• About this task:
There should be no pictures in your answer, only an exact copy of the lines from the one with "This screenshot has width=1385, height=597." through the end of the material.

☆ ☆ ☆ ☆ ☆ ☆ ☆

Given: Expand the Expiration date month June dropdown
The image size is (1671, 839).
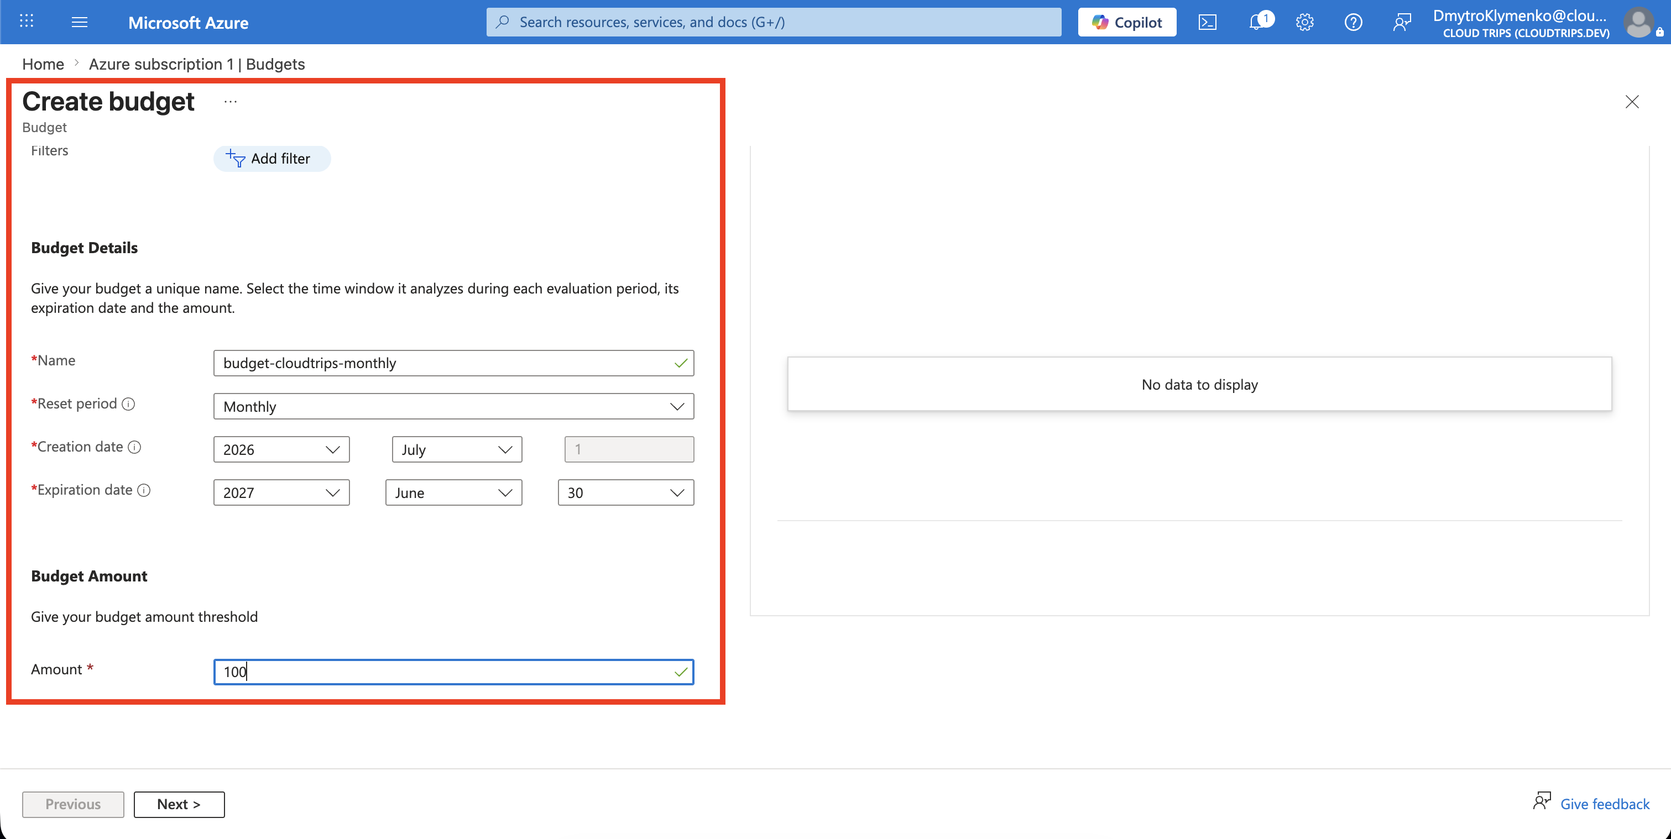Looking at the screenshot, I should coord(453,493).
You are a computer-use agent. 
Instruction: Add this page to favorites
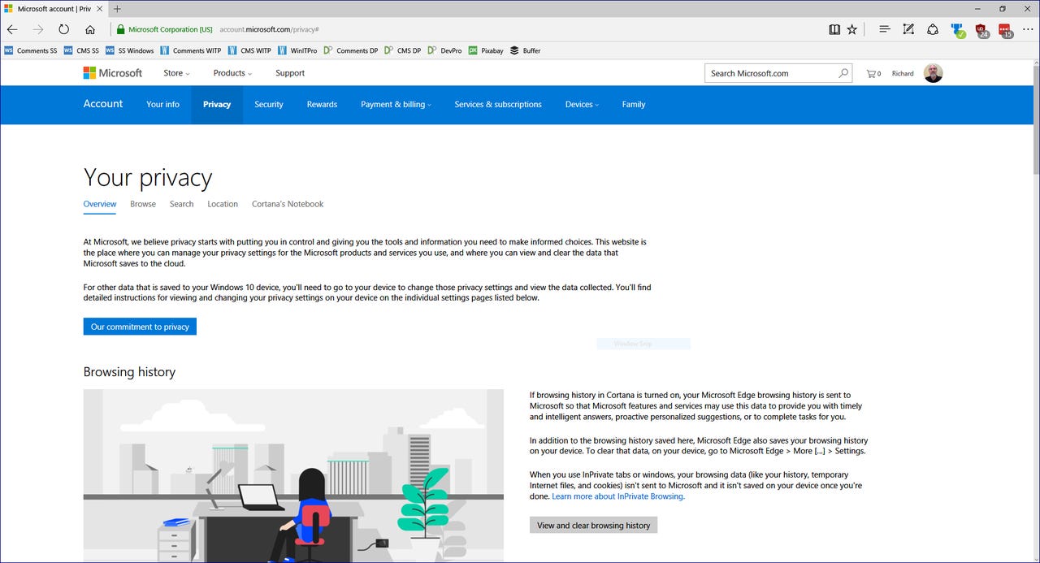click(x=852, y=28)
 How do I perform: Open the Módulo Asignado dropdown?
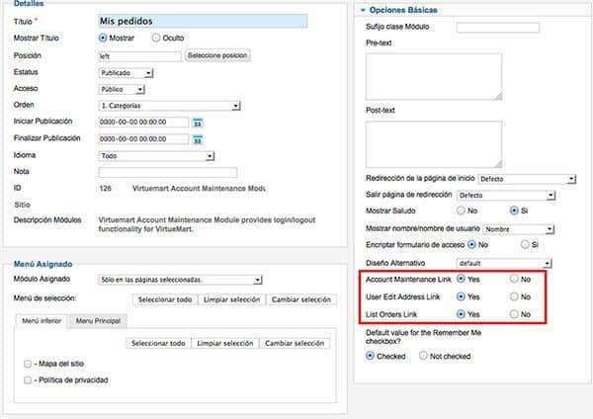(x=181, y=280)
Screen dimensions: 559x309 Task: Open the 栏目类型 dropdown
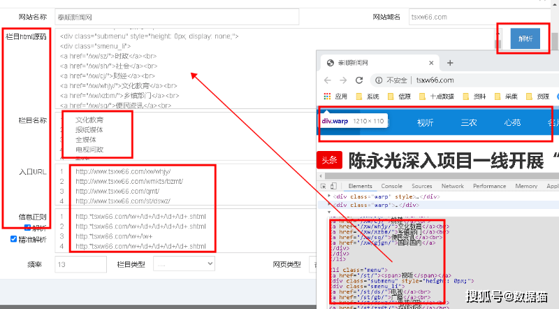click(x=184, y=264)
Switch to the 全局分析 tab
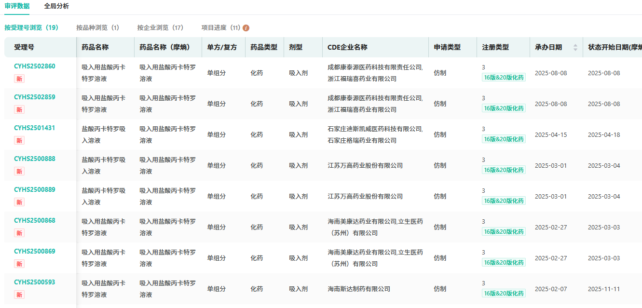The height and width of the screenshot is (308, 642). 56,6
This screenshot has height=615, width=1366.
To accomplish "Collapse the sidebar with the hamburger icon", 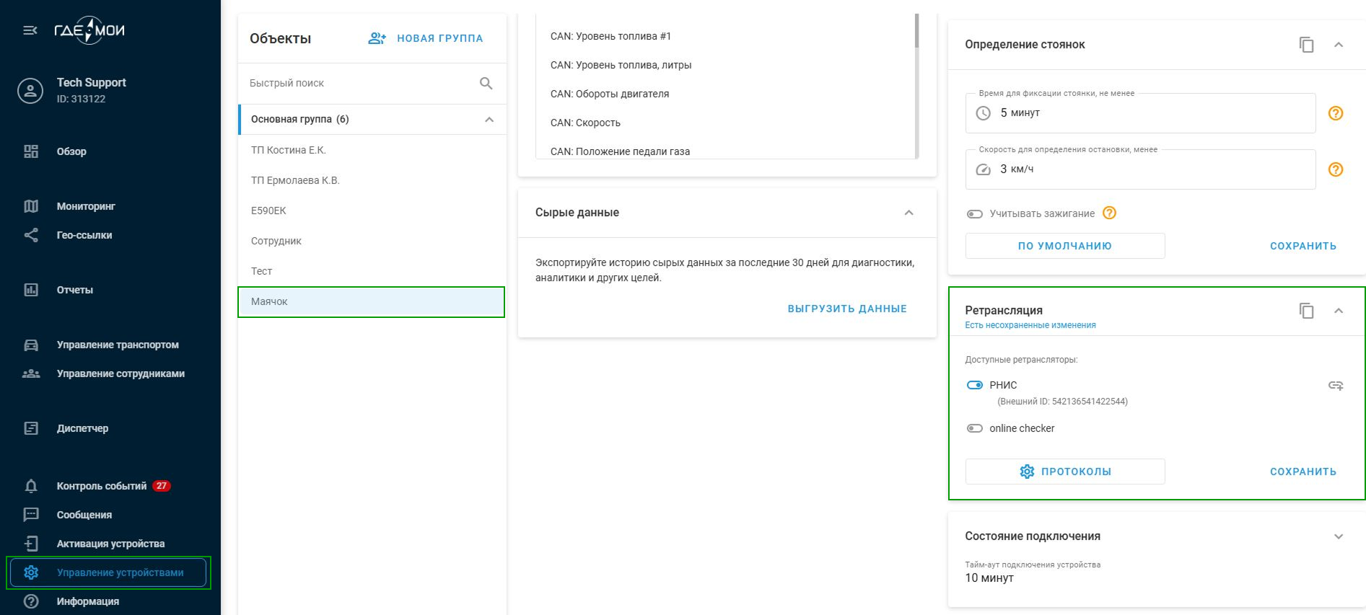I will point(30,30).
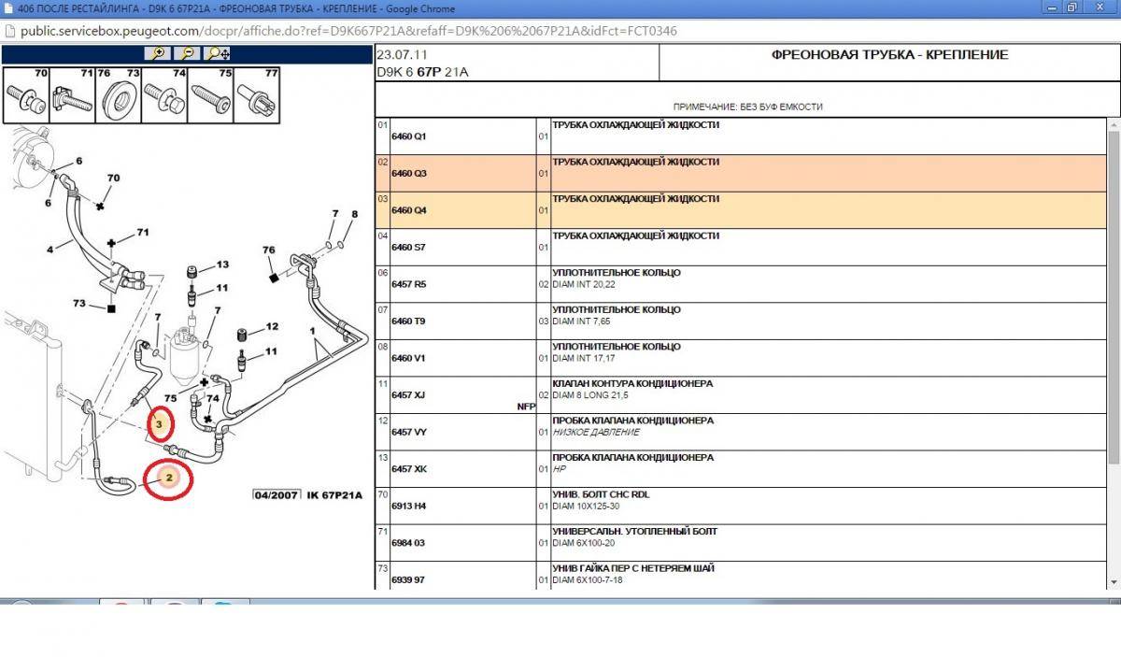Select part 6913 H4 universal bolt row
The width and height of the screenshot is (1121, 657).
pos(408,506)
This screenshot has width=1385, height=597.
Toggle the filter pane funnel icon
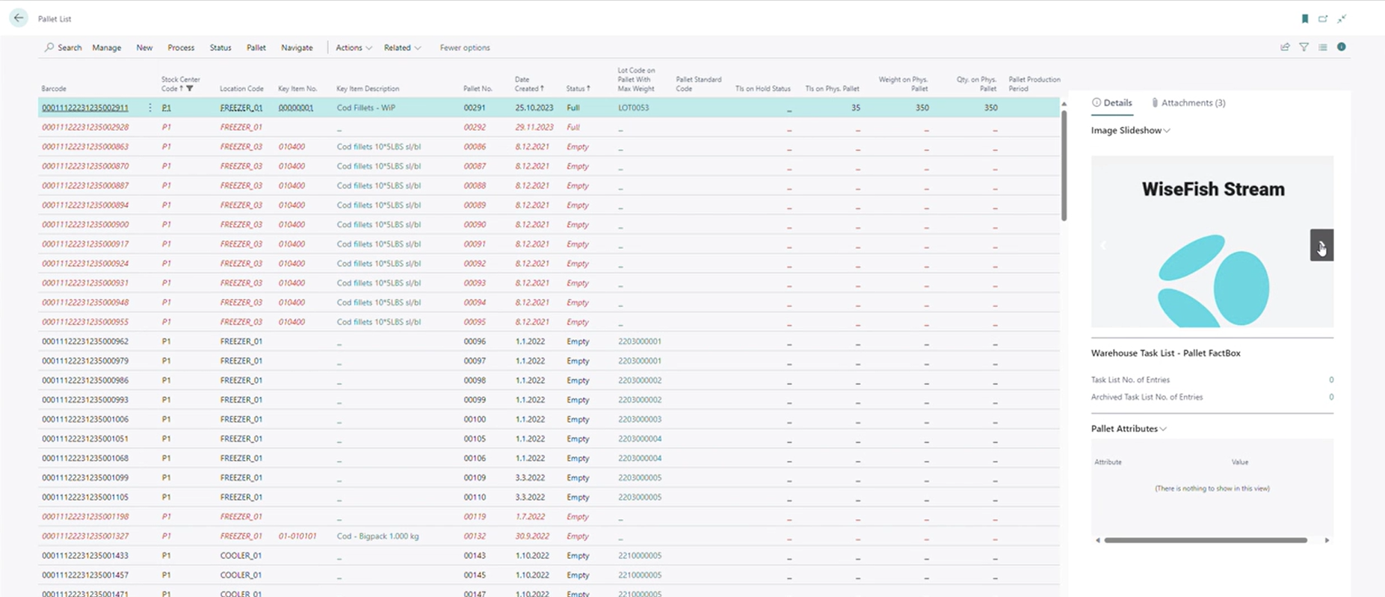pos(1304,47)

☆ ☆ ☆ ☆ ☆ ☆ ☆

• Completed exercise:
This screenshot has width=1385, height=597.
Toggle the filter pane funnel icon
pos(1304,47)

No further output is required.